The i-Raman Prime is a low-noise, high signal-throughput and fully integrated Raman system with an embedded tablet computer. A probe holder was used for all measurements to support the fiber optic probe. An enclosure system is also available, making the otherwise class 3b laser as a class 1 laser that is safe for a manufacturing floor. Typical laser power used is ~34 mW, and acquisition times range from 30-90 s. 

Table 1. Configuration for measuring carbon materials
System model i-Raman® Prime 532H 
Laser wavelength  532 nm 
Accessories Probe holder BAC150B
Video microscope BAC151C-532 (optional) 
E-grade probe upgrade for SWCNTs (optional) 
Software BWSpec® 

The D-band represents the degree of disorder within a graphene sample, while the G-band represents the level of structural order. Hence, the calculated ratio of the D and G-band intensities (ID / IG) can be used as a semi-quantitative parameter for determining the quality of a graphene sample. The ID / IG increases as structural disorder within a sample increases. This ID / IG parameter represents a quick quality-control parameter that can be used as a Pass/Fail test in manufacturing settings. 
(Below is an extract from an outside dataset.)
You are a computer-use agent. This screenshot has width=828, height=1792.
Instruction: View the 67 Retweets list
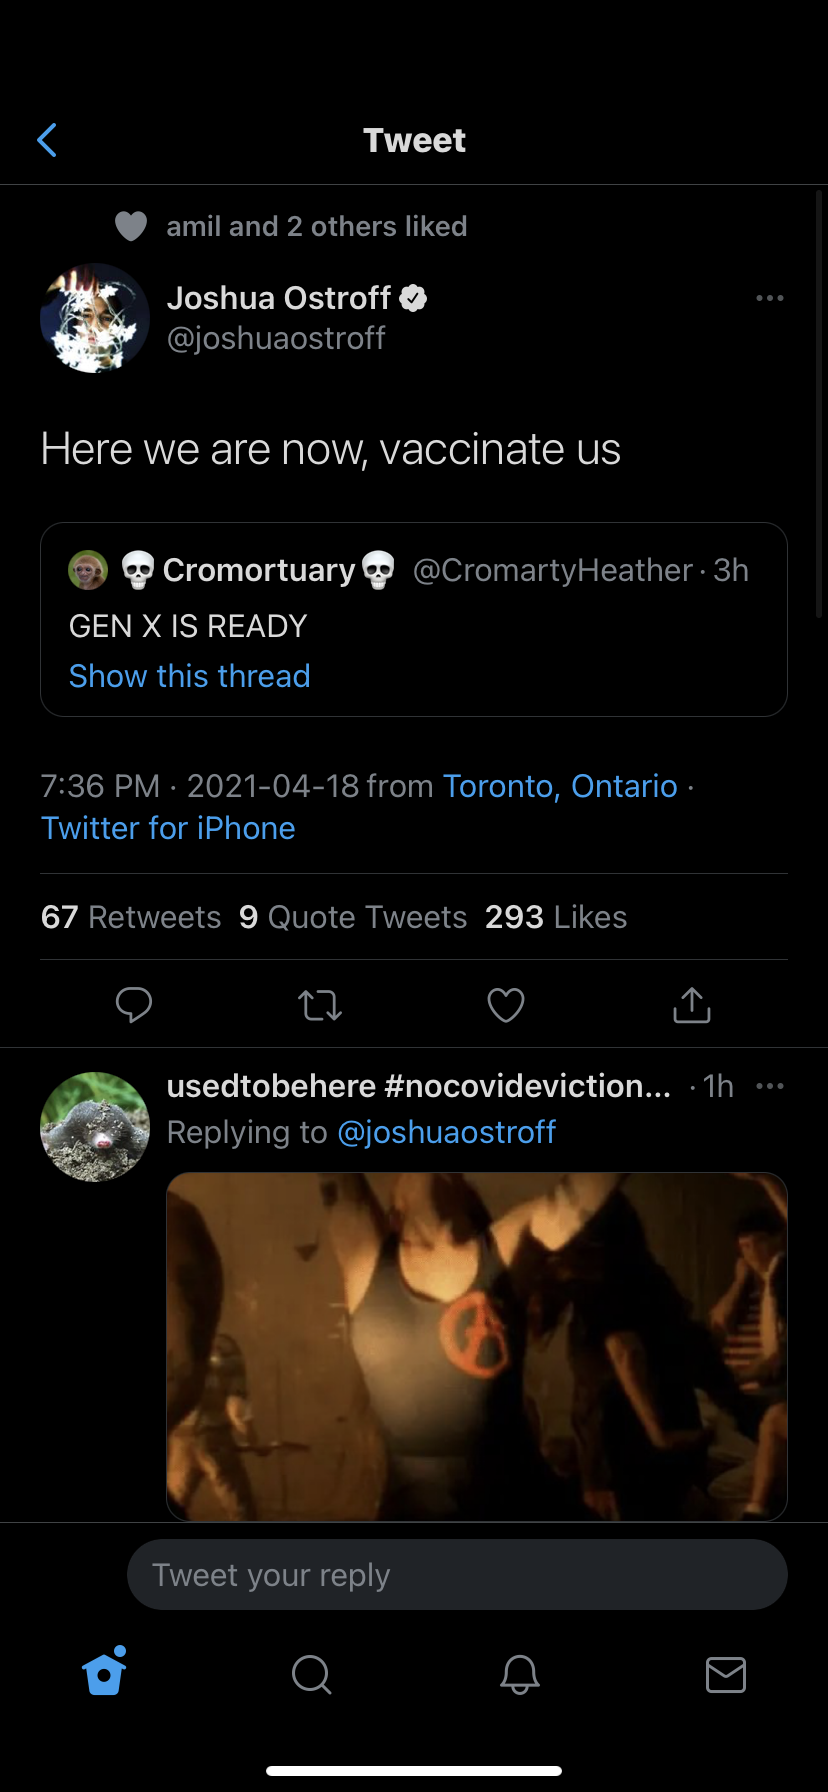(x=131, y=917)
Figure 2 shows the Raman spectra of some carbon nanomaterials. A spectrum of pristine graphene (red spectrum) contains only the G-band and the 2D-band; there is no D-band present. Furthermore, the ratio of the intensity of the 2D band to the intensity of the G-band (I2D / IG) ≈ 2. The spectrum of graphite (green spectrum) is characterized by a widened and asymmetrical 2D band, and the I2D / IG is much lower. Spectra from carbon nanotubes (black spectrum), which are rolled up tubes of graphene, exhibit a slightly split G-band.[1] The curvature of single-walled carbon nanotubes (SWCNTs) splits the G-band into two degenerate modes, G+ and G- . Carbon black (blue spectrum), which has the least structural order, exhibits a strong D-band, and therefore a high ID / IG. It is worth noting that with a different laser then the 532 nm laser used for these measurements, the position of the D-band and 2D band will change slightly due to their dispersive nature.

Figure 2. Raman spectra of graphene (red), carbon nanotubes (black), graphite (green), and carbon black (blue).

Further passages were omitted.